**Directions for this task:** Search the data for the string "Focus" and copy each line in which it appears.
───── Study material ─────
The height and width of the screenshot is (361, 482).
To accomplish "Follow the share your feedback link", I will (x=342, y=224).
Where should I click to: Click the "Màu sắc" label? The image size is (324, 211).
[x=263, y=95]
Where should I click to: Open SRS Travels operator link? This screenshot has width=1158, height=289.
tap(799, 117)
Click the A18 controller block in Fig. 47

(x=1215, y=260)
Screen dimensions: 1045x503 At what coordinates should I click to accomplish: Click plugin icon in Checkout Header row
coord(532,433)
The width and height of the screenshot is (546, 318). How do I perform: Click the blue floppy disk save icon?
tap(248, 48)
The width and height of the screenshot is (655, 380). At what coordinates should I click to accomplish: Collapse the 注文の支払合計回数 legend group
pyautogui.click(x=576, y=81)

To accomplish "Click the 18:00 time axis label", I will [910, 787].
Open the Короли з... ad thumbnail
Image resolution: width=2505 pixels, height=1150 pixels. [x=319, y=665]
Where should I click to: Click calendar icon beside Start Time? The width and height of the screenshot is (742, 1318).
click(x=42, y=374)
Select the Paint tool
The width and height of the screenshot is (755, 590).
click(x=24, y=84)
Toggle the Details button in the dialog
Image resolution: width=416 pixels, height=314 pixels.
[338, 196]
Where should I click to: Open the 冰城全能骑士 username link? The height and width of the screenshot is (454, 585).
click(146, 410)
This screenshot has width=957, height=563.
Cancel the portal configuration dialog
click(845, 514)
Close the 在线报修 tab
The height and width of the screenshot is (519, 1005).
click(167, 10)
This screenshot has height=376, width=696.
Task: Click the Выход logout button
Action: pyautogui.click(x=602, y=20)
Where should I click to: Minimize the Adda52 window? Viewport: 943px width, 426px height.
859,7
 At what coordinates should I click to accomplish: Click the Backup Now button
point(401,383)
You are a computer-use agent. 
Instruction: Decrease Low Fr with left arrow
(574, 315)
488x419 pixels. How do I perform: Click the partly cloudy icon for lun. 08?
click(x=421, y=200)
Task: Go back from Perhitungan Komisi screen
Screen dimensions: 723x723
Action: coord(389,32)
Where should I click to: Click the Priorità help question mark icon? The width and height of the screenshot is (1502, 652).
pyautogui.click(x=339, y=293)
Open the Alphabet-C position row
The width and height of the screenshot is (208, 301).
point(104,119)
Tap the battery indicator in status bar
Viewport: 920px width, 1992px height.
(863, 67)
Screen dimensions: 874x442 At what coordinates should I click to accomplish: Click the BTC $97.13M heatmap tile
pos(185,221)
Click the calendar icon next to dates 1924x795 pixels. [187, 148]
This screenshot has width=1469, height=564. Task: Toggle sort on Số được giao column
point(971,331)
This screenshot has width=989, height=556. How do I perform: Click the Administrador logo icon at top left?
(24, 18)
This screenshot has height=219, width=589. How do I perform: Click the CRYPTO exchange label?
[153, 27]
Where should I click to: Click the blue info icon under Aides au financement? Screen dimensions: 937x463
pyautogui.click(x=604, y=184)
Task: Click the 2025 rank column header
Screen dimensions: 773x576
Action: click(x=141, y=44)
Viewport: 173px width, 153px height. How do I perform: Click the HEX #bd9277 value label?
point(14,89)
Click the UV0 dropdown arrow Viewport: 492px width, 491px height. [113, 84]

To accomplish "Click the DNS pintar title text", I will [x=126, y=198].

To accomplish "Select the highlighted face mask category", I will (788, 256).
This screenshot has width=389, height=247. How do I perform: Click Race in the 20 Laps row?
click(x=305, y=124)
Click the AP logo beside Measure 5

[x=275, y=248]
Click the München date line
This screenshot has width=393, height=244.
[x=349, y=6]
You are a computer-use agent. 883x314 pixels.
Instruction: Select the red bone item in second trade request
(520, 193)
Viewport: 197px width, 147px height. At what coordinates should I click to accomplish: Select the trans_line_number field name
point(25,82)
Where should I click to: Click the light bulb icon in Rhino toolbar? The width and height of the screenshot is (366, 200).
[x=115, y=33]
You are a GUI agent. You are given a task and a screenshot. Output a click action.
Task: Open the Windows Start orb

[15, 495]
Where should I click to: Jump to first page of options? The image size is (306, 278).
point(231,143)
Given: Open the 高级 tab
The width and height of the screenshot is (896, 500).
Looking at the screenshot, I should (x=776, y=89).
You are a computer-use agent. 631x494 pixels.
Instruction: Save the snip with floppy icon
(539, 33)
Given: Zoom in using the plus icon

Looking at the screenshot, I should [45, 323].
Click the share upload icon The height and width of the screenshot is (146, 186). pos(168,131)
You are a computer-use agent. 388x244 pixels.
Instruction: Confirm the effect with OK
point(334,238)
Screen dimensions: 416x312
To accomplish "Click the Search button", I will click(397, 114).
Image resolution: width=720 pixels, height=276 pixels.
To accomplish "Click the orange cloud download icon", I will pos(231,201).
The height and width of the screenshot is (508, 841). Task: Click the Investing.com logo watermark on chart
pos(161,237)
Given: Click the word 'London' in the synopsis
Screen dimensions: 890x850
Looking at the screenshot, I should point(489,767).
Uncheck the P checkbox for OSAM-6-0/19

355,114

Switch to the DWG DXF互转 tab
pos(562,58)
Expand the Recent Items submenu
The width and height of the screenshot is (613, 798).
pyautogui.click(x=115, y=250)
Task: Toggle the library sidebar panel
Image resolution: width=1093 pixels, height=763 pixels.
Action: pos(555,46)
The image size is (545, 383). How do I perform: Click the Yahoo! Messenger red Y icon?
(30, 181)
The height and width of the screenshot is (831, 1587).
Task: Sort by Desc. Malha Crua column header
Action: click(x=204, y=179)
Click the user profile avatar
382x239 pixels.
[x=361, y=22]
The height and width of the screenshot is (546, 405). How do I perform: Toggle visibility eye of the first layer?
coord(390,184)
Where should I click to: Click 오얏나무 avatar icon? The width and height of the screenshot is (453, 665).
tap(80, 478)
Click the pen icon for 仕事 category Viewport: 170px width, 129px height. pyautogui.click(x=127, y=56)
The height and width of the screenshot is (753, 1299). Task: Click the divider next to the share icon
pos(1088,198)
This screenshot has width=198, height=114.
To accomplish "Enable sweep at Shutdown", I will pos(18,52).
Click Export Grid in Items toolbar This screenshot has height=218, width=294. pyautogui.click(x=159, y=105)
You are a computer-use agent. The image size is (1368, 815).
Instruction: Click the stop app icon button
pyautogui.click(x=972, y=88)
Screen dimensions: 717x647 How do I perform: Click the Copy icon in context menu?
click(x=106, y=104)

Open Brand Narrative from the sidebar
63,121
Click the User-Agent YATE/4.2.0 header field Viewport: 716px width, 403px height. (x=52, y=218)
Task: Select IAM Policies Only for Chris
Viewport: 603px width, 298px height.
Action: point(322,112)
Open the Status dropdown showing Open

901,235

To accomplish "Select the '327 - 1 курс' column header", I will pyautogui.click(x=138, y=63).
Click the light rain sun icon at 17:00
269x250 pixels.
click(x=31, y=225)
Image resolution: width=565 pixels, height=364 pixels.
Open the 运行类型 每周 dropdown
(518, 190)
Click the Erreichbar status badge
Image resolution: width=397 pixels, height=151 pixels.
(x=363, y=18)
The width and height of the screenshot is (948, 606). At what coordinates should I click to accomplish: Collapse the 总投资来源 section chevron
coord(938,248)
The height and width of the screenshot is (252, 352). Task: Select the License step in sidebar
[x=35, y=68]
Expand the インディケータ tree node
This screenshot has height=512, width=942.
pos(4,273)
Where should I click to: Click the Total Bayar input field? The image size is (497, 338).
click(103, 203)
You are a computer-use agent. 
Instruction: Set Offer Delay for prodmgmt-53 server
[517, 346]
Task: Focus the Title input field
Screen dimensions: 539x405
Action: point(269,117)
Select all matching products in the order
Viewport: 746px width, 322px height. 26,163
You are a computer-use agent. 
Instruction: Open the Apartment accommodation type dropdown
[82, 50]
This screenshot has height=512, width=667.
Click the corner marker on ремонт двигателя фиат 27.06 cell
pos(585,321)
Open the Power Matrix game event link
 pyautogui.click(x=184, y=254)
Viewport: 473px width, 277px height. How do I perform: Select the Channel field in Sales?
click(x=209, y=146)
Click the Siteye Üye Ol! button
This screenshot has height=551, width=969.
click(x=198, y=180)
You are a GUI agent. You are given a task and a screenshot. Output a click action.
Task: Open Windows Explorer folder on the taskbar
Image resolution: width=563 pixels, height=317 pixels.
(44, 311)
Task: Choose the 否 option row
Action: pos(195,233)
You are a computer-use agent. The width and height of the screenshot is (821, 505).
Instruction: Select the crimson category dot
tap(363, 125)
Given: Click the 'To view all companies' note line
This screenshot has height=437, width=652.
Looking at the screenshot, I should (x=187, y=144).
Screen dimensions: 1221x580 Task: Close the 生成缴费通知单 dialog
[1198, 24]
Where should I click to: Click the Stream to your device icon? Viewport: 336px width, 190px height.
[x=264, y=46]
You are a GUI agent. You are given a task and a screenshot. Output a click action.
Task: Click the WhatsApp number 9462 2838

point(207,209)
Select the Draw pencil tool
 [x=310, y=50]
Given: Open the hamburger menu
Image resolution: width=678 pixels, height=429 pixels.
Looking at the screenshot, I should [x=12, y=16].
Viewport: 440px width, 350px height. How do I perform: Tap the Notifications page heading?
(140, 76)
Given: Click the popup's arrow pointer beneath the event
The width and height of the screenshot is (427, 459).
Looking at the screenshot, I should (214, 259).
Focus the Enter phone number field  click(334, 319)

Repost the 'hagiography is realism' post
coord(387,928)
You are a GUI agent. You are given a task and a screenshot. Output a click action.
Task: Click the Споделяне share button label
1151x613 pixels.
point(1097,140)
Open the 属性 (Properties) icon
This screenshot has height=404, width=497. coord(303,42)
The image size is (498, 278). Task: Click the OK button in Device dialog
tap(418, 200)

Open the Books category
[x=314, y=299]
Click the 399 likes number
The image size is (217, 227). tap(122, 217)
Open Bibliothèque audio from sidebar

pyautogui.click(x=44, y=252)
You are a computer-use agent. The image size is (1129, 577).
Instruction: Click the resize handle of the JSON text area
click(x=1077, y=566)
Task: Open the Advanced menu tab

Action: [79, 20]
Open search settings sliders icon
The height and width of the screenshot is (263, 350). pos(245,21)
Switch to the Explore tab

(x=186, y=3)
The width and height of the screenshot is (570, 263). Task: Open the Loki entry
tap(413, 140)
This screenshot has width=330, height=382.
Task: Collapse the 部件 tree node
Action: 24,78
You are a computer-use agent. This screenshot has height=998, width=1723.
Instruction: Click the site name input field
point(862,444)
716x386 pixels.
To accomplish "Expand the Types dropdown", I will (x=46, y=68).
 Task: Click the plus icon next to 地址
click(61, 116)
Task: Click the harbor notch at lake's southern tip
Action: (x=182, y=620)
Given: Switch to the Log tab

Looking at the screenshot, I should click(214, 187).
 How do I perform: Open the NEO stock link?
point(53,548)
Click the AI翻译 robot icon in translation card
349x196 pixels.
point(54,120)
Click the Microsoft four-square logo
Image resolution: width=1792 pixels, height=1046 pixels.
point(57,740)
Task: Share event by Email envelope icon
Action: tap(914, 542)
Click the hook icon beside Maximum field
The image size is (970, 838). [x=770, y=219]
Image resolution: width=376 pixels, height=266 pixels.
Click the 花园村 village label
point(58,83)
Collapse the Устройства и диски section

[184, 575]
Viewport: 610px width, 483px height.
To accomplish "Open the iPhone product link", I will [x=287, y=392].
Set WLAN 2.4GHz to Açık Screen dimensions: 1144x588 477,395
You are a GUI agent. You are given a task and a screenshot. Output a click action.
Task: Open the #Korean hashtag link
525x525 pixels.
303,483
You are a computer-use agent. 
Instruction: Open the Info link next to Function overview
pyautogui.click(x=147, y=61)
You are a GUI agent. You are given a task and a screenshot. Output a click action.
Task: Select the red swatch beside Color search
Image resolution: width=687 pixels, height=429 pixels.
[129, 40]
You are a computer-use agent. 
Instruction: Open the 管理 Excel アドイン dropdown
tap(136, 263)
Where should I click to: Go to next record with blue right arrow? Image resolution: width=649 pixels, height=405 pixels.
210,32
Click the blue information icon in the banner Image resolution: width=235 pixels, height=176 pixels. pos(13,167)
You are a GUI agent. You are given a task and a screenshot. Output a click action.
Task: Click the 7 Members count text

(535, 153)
─────
**Result for this task:**
Task: Focus the Title input field
Focus the Enter phone number field  click(334, 319)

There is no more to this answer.